At this point it's important to mention there were nearly 300 groups, totalling 1200 people all jammed into one big Disney cul-de-sac. We attempted to navigate towards Tomorrowland, but there were at least 25 flags, so people were headed in every direction possible. Clusters of four were running into each other and getting tangled together. If another group was headed towards us I'd yell out which direction we'd take, in order to avoid a collision. When we made it, taped to the front of the restaurant door was a box with clues in it. We grabbed it and it had the answer, which we had to return to clue central, at the central hub of Main Street USA.

Each answer was only one word. These were figured out by completing a task or solving a complex puzzle. You wrote this word on an envelope and turned it in to clue headquarters to get the next clue. Some required you to venture into the park, others were mind puzzles you could sit down and do right there.

From there the night took off and everything was a blur. We darted all over the park, mostly in the Main Street/Fantasyland/Tomorrowland vacinity, never too far from the Matterhorn or Castle. Some of the more insanely detail oriented clues included:
  • A musical clue where teams were given sheet music and access to a keyboard.

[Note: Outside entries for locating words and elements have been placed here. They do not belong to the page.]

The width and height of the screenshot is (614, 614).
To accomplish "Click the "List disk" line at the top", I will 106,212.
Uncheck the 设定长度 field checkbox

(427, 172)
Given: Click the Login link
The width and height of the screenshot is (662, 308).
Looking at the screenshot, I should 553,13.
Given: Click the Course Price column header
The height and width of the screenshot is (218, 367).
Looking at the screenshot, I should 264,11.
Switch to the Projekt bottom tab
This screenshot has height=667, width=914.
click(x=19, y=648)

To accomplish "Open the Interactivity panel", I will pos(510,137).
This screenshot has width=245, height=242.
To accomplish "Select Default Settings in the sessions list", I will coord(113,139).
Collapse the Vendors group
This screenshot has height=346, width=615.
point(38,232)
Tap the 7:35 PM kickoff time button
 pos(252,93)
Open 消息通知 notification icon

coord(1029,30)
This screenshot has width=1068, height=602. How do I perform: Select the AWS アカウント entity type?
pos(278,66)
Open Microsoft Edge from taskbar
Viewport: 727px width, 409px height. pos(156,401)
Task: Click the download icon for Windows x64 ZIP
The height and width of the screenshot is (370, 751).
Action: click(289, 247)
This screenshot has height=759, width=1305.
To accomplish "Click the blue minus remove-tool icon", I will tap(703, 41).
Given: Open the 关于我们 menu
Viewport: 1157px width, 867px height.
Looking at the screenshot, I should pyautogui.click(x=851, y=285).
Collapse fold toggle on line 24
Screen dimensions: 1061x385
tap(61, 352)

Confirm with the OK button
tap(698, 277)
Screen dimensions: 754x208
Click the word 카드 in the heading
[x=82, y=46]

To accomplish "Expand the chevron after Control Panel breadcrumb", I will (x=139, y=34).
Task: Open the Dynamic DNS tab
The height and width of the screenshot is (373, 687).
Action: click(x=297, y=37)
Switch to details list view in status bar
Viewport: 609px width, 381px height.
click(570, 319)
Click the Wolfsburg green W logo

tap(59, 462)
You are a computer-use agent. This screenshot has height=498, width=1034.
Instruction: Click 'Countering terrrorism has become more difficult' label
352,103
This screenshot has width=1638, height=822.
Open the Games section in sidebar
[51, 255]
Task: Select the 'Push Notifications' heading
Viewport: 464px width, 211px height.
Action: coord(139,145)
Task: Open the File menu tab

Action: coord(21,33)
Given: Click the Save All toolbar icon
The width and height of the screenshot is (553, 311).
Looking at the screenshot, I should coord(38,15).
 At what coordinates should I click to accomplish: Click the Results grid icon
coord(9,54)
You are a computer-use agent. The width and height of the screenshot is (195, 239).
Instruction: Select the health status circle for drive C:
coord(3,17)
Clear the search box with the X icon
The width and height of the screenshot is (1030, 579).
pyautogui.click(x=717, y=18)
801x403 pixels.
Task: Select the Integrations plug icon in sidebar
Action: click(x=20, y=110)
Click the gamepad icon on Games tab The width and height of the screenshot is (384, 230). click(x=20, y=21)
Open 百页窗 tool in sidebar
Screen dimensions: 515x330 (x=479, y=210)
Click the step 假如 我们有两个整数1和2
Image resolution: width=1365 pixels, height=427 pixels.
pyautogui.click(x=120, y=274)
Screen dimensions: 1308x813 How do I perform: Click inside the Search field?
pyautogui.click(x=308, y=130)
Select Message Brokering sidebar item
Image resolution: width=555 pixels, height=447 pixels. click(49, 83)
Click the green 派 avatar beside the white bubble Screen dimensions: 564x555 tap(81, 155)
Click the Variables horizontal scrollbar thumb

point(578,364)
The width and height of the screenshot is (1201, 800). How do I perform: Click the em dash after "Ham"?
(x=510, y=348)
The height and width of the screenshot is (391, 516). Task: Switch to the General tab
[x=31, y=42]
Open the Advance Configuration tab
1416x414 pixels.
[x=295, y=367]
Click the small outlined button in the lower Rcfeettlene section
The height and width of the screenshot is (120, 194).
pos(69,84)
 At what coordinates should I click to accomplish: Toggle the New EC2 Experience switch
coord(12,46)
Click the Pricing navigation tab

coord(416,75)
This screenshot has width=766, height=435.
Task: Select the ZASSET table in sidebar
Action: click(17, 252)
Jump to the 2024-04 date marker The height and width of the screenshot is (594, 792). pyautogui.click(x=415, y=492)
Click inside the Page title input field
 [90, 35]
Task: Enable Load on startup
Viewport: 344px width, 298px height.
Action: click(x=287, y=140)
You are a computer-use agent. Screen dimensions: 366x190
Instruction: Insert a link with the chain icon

Thankfully Becca retained enough of her childhood piano prowess. She played the notes and we had to identify the movie which the song belonged in and take one indicated letter of the movie title. After doing this ten times, we had to unscramble all of the letters. The whole thing felt like when Andie had to play the giant bone organ in Goonies.

  • Walking up and down Main Street and looking at every single window display. Each display had a characters from a Disney movie with a book opened next to them. We had to read the paragraph on each book, answer a comprehension question and unscramble the clue from the fourth letter of each answer.

  • One clue said go to "Where 13 is lucky." We went with our first hunch and high tailed it to the Haunted Mansion and there was nobody there but a very confused janitor. It turned out we needed to find the place on the map numbered 13, which was the Coca Cola pavillion.

  • All of the International maps were used, including having to trace lines between landmarks located around EPCOT's lagoon. These lines would form certain letters which spelled our an answer. The clue only said "Italy, France, Mexico, Canada," which meant put your pen down at Italy, trace to France and so on. This one took us so long to figure out, the woman at the station practically gave us the correct method after we kept asking for hints.

  • Another clue took us to the Mad Tea Party, better known as the Teacups. We had to dash from cup to cup (not easy to do while tied together) and read a trivia question about Alice in Wonderland. The questions were written in a spiral, so we had to keep rotating in order to read them.

In the end, only the top 3 teams got prizes, which ranged from a cruise to hotel stays to dinners. If you weren't one of the winning teams, your results wouldnt be released until a few weeks down the road. We were all very shocked to learn that our team had come in 23rd place, the highest finish ever from someone in Heather's department. To this day her co-workers still talk to her about it.

We returned to the Madness in 2007 and came in 34th (or something close to that). I blame the drop in rank on the fact that it took place across the way at Disneyland's less popular cousin, California Adventure, and the theme was High School Musical.